• _YOUR TASK_
Please copy the records below, substituting "Staff Members" for "Team Members" and leaving everything else unchanged.

Collection entries
═══
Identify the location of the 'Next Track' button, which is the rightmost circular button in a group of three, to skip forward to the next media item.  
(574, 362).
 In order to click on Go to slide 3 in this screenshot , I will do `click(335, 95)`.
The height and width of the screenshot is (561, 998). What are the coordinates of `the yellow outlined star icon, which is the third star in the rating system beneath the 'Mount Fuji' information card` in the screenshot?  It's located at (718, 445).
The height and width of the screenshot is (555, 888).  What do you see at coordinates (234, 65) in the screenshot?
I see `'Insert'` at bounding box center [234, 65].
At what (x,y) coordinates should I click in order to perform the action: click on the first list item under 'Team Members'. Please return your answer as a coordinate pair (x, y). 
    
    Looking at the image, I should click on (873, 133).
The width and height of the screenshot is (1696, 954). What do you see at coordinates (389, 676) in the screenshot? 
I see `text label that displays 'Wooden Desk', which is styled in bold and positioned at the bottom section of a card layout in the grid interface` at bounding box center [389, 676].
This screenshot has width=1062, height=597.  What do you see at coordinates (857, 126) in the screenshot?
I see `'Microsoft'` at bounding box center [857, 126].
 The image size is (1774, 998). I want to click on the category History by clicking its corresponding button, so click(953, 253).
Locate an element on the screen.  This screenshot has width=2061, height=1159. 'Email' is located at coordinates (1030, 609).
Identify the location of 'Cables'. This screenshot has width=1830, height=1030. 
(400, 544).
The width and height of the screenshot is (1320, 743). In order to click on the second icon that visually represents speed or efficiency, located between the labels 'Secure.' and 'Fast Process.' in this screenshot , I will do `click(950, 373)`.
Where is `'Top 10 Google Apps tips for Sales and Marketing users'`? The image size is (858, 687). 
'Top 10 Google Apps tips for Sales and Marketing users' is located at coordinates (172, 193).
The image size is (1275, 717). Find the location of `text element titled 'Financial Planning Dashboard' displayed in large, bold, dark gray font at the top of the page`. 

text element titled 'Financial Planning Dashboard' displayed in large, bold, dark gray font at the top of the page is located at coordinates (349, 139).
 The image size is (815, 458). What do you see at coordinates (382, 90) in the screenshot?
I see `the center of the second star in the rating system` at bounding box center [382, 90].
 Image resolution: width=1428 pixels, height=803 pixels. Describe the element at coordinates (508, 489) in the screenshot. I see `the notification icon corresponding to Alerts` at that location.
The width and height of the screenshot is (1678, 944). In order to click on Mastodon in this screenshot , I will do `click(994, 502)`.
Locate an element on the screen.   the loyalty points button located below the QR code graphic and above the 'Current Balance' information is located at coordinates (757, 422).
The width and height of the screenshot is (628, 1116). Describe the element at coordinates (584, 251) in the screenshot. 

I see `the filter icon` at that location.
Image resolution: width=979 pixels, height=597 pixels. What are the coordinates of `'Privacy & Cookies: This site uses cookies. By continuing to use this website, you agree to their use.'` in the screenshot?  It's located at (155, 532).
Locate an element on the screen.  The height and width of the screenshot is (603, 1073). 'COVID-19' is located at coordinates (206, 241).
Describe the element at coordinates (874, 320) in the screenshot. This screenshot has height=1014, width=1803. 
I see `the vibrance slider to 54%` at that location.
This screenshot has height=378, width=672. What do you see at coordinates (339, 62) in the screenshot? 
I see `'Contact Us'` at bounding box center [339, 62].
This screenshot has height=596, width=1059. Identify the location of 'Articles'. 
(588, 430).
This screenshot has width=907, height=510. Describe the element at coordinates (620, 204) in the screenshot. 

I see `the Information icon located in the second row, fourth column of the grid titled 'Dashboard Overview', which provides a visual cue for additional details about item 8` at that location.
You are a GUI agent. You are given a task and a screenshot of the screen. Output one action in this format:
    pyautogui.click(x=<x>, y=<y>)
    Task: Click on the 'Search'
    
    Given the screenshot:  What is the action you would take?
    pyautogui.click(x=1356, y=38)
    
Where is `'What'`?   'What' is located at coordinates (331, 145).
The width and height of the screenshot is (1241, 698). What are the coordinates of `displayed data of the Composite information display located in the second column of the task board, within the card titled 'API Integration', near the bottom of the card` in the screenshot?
═══
• _RESULT FOR THIS EXERCISE_
Identify the location of the 'Next Track' button, which is the rightmost circular button in a group of three, to skip forward to the next media item.  
(574, 362).
 In order to click on Go to slide 3 in this screenshot , I will do `click(335, 95)`.
The height and width of the screenshot is (561, 998). What are the coordinates of `the yellow outlined star icon, which is the third star in the rating system beneath the 'Mount Fuji' information card` in the screenshot?  It's located at (718, 445).
The height and width of the screenshot is (555, 888).  What do you see at coordinates (234, 65) in the screenshot?
I see `'Insert'` at bounding box center [234, 65].
At what (x,y) coordinates should I click in order to perform the action: click on the first list item under 'Staff Members'. Please return your answer as a coordinate pair (x, y). 
    
    Looking at the image, I should click on (873, 133).
The width and height of the screenshot is (1696, 954). What do you see at coordinates (389, 676) in the screenshot? 
I see `text label that displays 'Wooden Desk', which is styled in bold and positioned at the bottom section of a card layout in the grid interface` at bounding box center [389, 676].
This screenshot has width=1062, height=597.  What do you see at coordinates (857, 126) in the screenshot?
I see `'Microsoft'` at bounding box center [857, 126].
 The image size is (1774, 998). I want to click on the category History by clicking its corresponding button, so click(953, 253).
Locate an element on the screen.  This screenshot has width=2061, height=1159. 'Email' is located at coordinates (1030, 609).
Identify the location of 'Cables'. This screenshot has width=1830, height=1030. 
(400, 544).
The width and height of the screenshot is (1320, 743). In order to click on the second icon that visually represents speed or efficiency, located between the labels 'Secure.' and 'Fast Process.' in this screenshot , I will do `click(950, 373)`.
Where is `'Top 10 Google Apps tips for Sales and Marketing users'`? The image size is (858, 687). 
'Top 10 Google Apps tips for Sales and Marketing users' is located at coordinates (172, 193).
The image size is (1275, 717). Find the location of `text element titled 'Financial Planning Dashboard' displayed in large, bold, dark gray font at the top of the page`. 

text element titled 'Financial Planning Dashboard' displayed in large, bold, dark gray font at the top of the page is located at coordinates (349, 139).
 The image size is (815, 458). What do you see at coordinates (382, 90) in the screenshot?
I see `the center of the second star in the rating system` at bounding box center [382, 90].
 Image resolution: width=1428 pixels, height=803 pixels. Describe the element at coordinates (508, 489) in the screenshot. I see `the notification icon corresponding to Alerts` at that location.
The width and height of the screenshot is (1678, 944). In order to click on Mastodon in this screenshot , I will do `click(994, 502)`.
Locate an element on the screen.   the loyalty points button located below the QR code graphic and above the 'Current Balance' information is located at coordinates (757, 422).
The width and height of the screenshot is (628, 1116). Describe the element at coordinates (584, 251) in the screenshot. 

I see `the filter icon` at that location.
Image resolution: width=979 pixels, height=597 pixels. What are the coordinates of `'Privacy & Cookies: This site uses cookies. By continuing to use this website, you agree to their use.'` in the screenshot?  It's located at (155, 532).
Locate an element on the screen.  The height and width of the screenshot is (603, 1073). 'COVID-19' is located at coordinates (206, 241).
Describe the element at coordinates (874, 320) in the screenshot. This screenshot has height=1014, width=1803. 
I see `the vibrance slider to 54%` at that location.
This screenshot has height=378, width=672. What do you see at coordinates (339, 62) in the screenshot? 
I see `'Contact Us'` at bounding box center [339, 62].
This screenshot has height=596, width=1059. Identify the location of 'Articles'. 
(588, 430).
This screenshot has width=907, height=510. Describe the element at coordinates (620, 204) in the screenshot. 

I see `the Information icon located in the second row, fourth column of the grid titled 'Dashboard Overview', which provides a visual cue for additional details about item 8` at that location.
You are a GUI agent. You are given a task and a screenshot of the screen. Output one action in this format:
    pyautogui.click(x=<x>, y=<y>)
    Task: Click on the 'Search'
    
    Given the screenshot:  What is the action you would take?
    pyautogui.click(x=1356, y=38)
    
Where is `'What'`?   'What' is located at coordinates (331, 145).
The width and height of the screenshot is (1241, 698). What are the coordinates of `displayed data of the Composite information display located in the second column of the task board, within the card titled 'API Integration', near the bottom of the card` in the screenshot?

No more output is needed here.